22. The last point, which was urged by Mr. Pratap was that under Article 105 of the Limitation Act, 1963, a suit by a Hindu for arrears of maintenance, must be filed within three years, from the date when the arrears are payable. He, therefore, submitted that the learned Civil Judge erred in law in awarding ten years' past arrears, merely because the desertion took place ten years prior to the suit i.e. about 1955.
23. Under the old Limitation Act, 1908, Article 128 provided the period of twelve years for a Hindu to file a suit for the arrears of maintenance, from the date when the arrears were payable. Under Section 30 of the Limitation Act, 1963, notwithstanding anything contained in the new Act, any suit for which the period of limitation is shorter than the period of limitation prescribed by the Indian Limitation Act, 1908, may be instituted within a period of seven years next after the commencement of the Act, which commenced on January 1, 1964, or within the period prescribed for such suit by the Indian Limitation Act, 1908, whichever period expires earlier.

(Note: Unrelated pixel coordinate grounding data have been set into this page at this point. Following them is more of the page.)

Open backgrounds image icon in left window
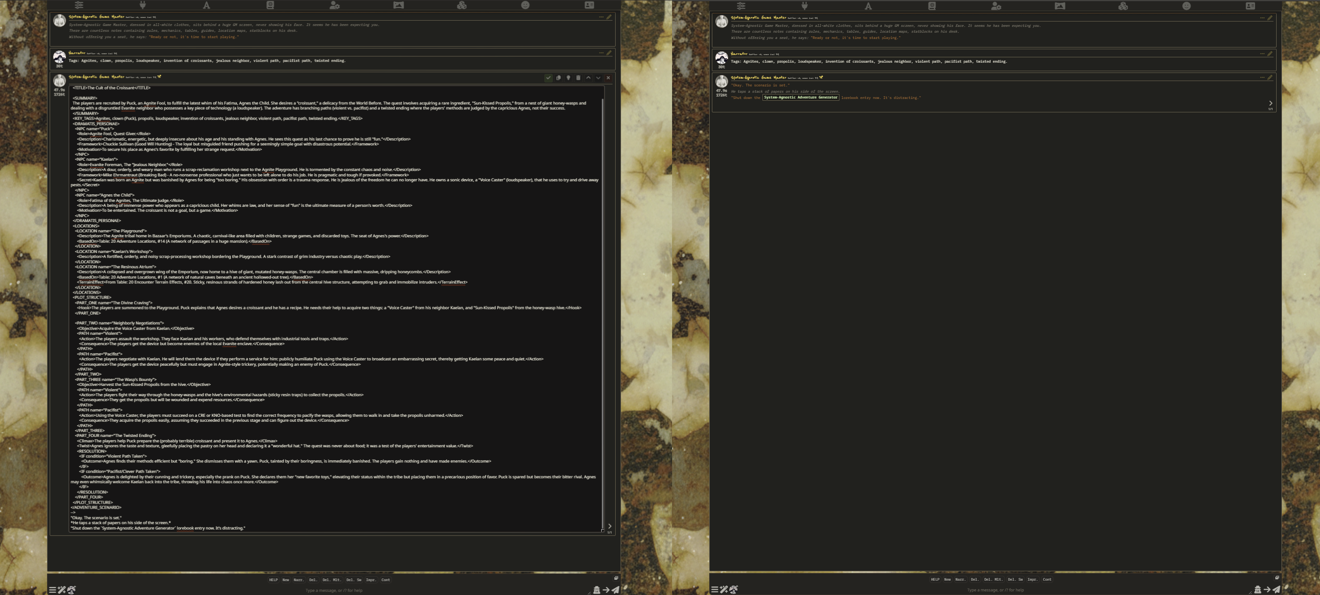Screen dimensions: 1320x595 [398, 5]
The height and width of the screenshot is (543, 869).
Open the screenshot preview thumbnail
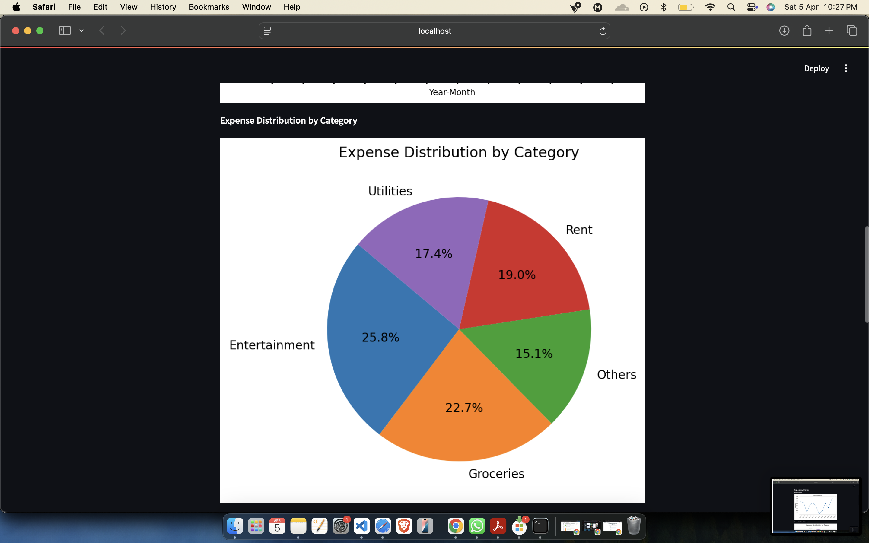[x=815, y=506]
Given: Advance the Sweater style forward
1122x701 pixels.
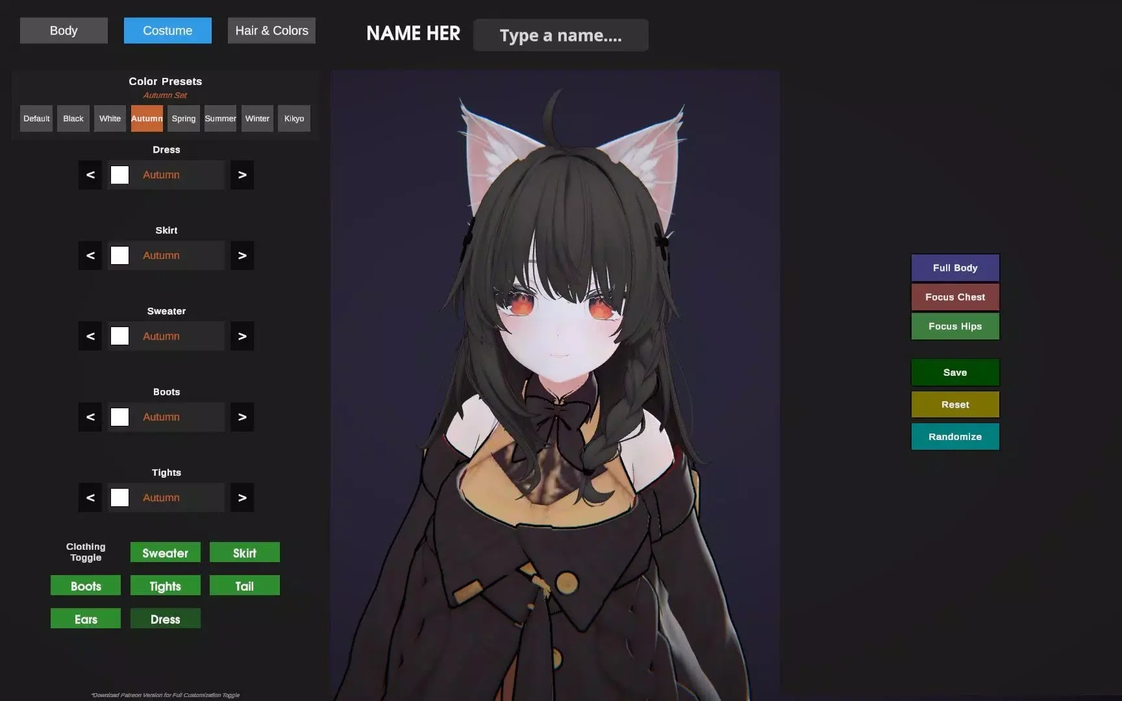Looking at the screenshot, I should (242, 336).
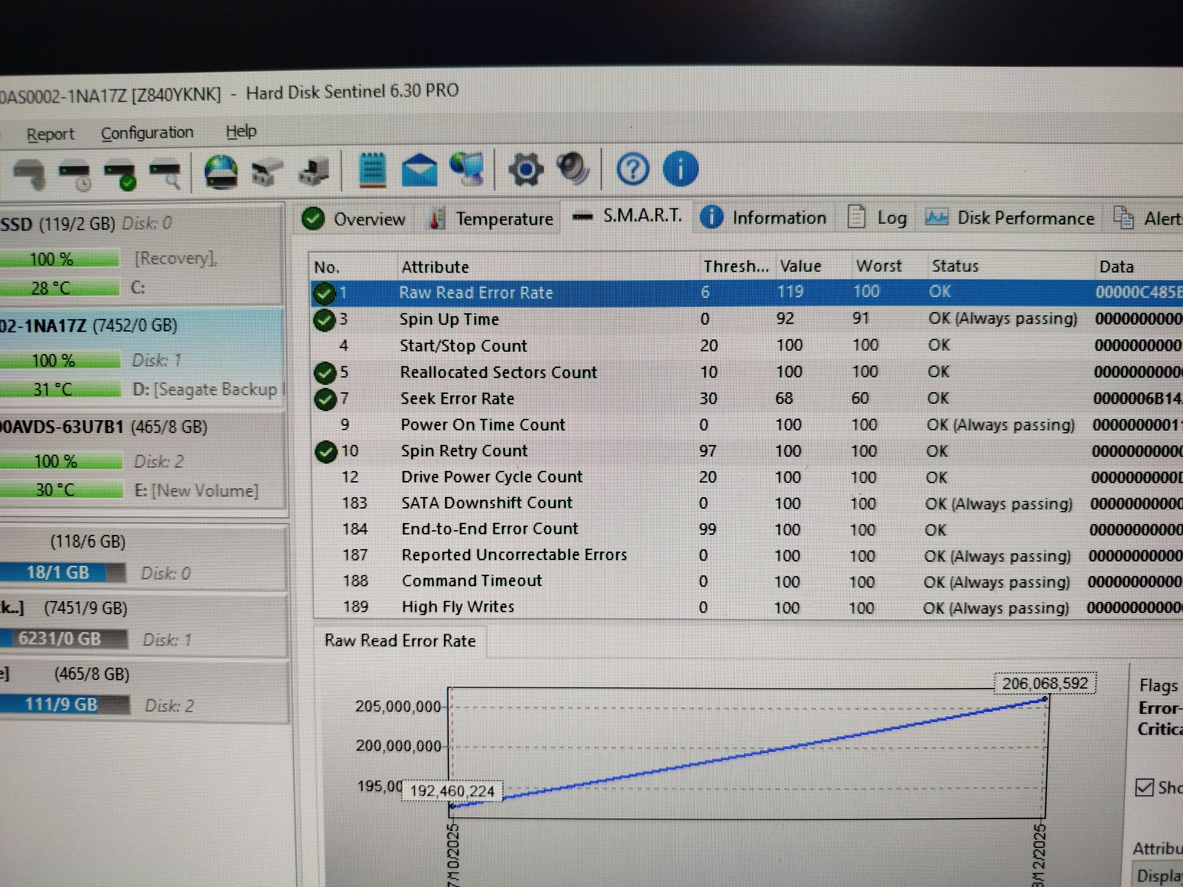
Task: Click the disk with globe toolbar icon
Action: click(x=221, y=172)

24. In the present case, as desertion started in 1955, under the old Limitation Act, a suit could be filed within twelve years there from i.e. before 1967, the suit having been filed in 1965, is, therefore, within time. It must, however, be noted that the plea of limitation was not at all taken in the lower Court, although even in the absence of such a plea, the Court is bound to take such notice of the law of Limitation.
25. It seems that the lawyers, who appeared for the husband in the lower Court, did not care to raise a plea of limitation, having regard to the contents of Section 30 of the Limitation Act, 1963. Mr. Pratap's plea that the suit is barred by limitation, or that the decree should have been for three years' past maintenance is, therefore, without any foundation and is rejected as inconsistent to the provisions of Section 30 of the Limitation Act, 1963.
26. No other ground was urged in support of the First Appeal. The judgment and decree passed by the learned Civil Judge, are confirmed. The First Appeal is dismissed with costs.